An entirely different approach may be to somehow or another
differentiate allocated delalloc blocks from "found" delalloc blocks in
the iomap_begin() handler, and then perhaps encode that into the iomap
such that the iomap_end() handler has an explicit reference of what to
punch.

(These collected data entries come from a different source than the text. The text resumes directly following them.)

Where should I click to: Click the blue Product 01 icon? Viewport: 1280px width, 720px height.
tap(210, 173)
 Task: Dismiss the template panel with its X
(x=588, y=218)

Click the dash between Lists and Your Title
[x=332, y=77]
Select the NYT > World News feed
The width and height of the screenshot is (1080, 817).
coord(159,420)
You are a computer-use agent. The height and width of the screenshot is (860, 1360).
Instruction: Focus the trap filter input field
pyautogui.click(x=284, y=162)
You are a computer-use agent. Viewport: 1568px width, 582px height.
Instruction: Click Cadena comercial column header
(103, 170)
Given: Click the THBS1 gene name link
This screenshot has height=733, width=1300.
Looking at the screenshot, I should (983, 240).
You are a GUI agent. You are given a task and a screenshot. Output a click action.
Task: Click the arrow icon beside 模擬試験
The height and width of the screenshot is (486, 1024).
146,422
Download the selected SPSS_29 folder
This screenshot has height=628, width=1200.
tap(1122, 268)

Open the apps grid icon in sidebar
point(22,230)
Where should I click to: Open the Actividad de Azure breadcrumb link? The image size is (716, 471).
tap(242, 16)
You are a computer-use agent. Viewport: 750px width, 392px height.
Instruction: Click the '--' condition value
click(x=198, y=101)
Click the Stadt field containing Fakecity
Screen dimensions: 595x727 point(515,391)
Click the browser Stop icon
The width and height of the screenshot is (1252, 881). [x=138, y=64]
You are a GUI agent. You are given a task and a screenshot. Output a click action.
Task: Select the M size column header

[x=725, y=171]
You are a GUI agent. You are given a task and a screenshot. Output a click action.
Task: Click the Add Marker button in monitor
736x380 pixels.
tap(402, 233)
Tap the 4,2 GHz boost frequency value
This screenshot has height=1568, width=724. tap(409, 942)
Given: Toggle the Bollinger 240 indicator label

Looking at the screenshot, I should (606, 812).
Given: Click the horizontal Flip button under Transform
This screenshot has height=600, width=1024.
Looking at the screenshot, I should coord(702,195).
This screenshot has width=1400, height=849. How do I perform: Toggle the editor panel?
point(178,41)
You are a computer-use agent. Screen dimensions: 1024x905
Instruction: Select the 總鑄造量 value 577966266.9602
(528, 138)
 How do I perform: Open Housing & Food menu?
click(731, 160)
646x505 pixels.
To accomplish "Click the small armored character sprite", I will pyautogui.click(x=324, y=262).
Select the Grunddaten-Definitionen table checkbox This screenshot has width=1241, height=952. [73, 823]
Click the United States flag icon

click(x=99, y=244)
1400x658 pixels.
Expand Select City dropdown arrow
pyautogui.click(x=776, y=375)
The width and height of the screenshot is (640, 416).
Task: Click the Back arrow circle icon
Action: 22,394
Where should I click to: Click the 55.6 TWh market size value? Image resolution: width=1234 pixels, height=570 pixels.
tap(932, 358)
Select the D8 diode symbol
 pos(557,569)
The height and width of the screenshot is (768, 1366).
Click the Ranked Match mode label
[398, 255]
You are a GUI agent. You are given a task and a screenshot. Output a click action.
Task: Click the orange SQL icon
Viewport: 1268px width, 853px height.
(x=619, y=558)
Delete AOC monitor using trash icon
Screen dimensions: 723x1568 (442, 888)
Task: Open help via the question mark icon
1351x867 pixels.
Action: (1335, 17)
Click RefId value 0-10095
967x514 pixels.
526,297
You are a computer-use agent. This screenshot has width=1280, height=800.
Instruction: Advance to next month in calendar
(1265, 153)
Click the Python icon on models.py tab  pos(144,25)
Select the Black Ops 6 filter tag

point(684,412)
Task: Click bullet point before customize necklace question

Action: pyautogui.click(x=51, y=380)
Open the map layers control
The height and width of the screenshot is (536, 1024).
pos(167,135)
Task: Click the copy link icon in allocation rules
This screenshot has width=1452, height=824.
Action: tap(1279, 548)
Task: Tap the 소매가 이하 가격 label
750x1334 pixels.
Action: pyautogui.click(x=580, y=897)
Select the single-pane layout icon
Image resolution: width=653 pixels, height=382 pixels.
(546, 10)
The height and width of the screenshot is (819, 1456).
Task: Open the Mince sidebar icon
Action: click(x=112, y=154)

Personally, I wouldn't mind doing something like the below short
term to fix the regression and then incorporate an iomap enhancement to
break the buffer_head dependency.

Brian

---8<---

diff --git a/fs/xfs/xfs_iomap.c b/fs/xfs/xfs_iomap.c
index 41662fb..5761dc6 100644
--- a/fs/xfs/xfs_iomap.c
+++ b/fs/xfs/xfs_iomap.c
@@ -1066,6 +1066,30 @@ xfs_file_iomap_begin(
return error;
}

+/* grab the bh for a page offset */
+static struct buffer_head *
+bh_for_pgoff(
+ struct page *page,
+ loff_t offset)
+{
+ struct buffer_head *bh, *head;
+
+ ASSERT(offset < PAGE_SIZE);
+ ASSERT(page_has_buffers(page));
+
+ bh = head = page_buffers(page);
+ do {
+ struct buffer_head *next = bh->b_this_page;
+ if (next == head)
+ break;
+ if (bh_offset(next) > offset)
+ break;
+ bh = next;
+ } while (true);
+
+ return bh;
+}
+
static int
xfs_file_iomap_end_delalloc(
struct xfs_inode *ip,
@@ -1074,13 +1098,21 @@ xfs_file_iomap_end_delalloc(
ssize_t written)
{
struct xfs_mount *mp = ip->i_mount;
+ struct address_space *mapping = VFS_I(ip)->i_mapping;
+ struct page *page;
+ struct buffer_head *bh;
xfs_fileoff_t start_fsb;
xfs_fileoff_t end_fsb;
int error = 0;

- /* behave as if the write failed if drop writes is enabled */
- if (xfs_mp_drop_writes(mp))
+ /*
+ * Behave as if the write failed if drop writes is enabled. Punch out
+ * the pagecache to trigger delalloc cleanup.
+ */
+ if (xfs_mp_drop_writes(mp)) {
written = 0;
+ truncate_pagecache_range(VFS_I(ip), offset, offset + length);
+ }

/*
* start_fsb refers to the first unused block after a short write. If
@@ -1094,22 +1126,29 @@ xfs_file_iomap_end_delalloc(
end_fsb = XFS_B_TO_FSB(mp, offset + length);

/*
- * Trim back delalloc blocks if we didn't manage to write the whole
- * range reserved.
+ * We have to clear out any unused delalloc blocks in the event of a
+ * failed or short write. Otherwise, these blocks linger indefinitely as
+ * they are not fronted by dirty pagecache.
*
- * We don't need to care about racing delalloc as we hold i_mutex
- * across the reserve/allocate/unreserve calls. If there are delalloc
- * blocks in the range, they are ours.
+ * To filter out blocks that were successfully written by a previous
+ * write, walk the unwritten range and only punch out blocks that are
+ * not backed by dirty+delalloc buffers.
*/
- if (start_fsb < end_fsb) {
- truncate_pagecache_range(VFS_I(ip), XFS_FSB_TO_B(mp, start_fsb),
- XFS_FSB_TO_B(mp, end_fsb) - 1);
+ for (; start_fsb < end_fsb; start_fsb++) {
+ offset = XFS_FSB_TO_B(mp, start_fsb);
+ page = find_get_page(mapping, offset >> PAGE_SHIFT);
+ if (page) {
+ bh = bh_for_pgoff(page, offset & ~PAGE_MASK);
+ if ((buffer_dirty(bh) && buffer_delay(bh))) {
+ put_page(page);
+ continue;
+ }
+ put_page(page);
+ }

xfs_ilock(ip, XFS_ILOCK_EXCL);
- error = xfs_bmap_punch_delalloc_range(ip, start_fsb,
- end_fsb - start_fsb);
+ error = xfs_bmap_punch_delalloc_range(ip, start_fsb, 1);
xfs_iunlock(ip, XFS_ILOCK_EXCL);
-
if (error && !XFS_FORCED_SHUTDOWN(mp)) {
xfs_alert(mp, "%s: unable to clean up ino %lld",
__func__, ip->i_ino);